(Stored records)
■ ■ ■ ■ ■

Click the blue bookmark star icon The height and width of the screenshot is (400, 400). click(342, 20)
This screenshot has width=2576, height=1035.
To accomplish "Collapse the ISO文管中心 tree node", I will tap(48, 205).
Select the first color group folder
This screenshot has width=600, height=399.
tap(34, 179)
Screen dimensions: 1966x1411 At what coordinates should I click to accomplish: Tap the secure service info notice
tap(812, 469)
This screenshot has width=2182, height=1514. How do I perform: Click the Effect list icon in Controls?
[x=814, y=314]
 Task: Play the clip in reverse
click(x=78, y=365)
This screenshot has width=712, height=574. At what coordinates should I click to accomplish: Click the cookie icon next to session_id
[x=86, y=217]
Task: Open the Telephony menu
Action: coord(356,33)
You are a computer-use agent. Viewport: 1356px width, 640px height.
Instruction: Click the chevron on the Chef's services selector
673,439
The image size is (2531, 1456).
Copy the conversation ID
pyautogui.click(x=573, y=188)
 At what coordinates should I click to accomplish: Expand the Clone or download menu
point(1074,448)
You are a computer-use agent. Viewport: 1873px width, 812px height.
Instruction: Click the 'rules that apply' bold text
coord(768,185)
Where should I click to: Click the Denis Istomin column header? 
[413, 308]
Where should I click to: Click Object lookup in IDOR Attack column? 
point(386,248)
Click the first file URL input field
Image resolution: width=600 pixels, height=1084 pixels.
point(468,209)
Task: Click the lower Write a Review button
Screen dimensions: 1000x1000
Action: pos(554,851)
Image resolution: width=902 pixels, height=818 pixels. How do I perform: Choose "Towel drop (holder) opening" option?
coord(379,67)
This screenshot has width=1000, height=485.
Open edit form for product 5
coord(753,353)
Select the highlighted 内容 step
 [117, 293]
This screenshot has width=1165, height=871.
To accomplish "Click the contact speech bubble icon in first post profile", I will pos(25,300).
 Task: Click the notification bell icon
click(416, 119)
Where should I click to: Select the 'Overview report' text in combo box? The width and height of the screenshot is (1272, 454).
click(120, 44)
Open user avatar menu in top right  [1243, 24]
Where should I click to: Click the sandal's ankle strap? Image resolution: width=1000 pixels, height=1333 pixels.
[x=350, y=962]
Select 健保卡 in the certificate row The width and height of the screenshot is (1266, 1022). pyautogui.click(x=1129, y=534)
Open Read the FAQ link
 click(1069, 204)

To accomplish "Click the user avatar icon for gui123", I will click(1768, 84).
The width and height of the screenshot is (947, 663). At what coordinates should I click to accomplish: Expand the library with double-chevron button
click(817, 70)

■ ■ ■ ■ ■

# Exercise aim
Every line in the entries above that has the word "user" should be identified and copied.

# Your response
Open user avatar menu in top right  [1243, 24]
To accomplish "Click the user avatar icon for gui123", I will click(1768, 84).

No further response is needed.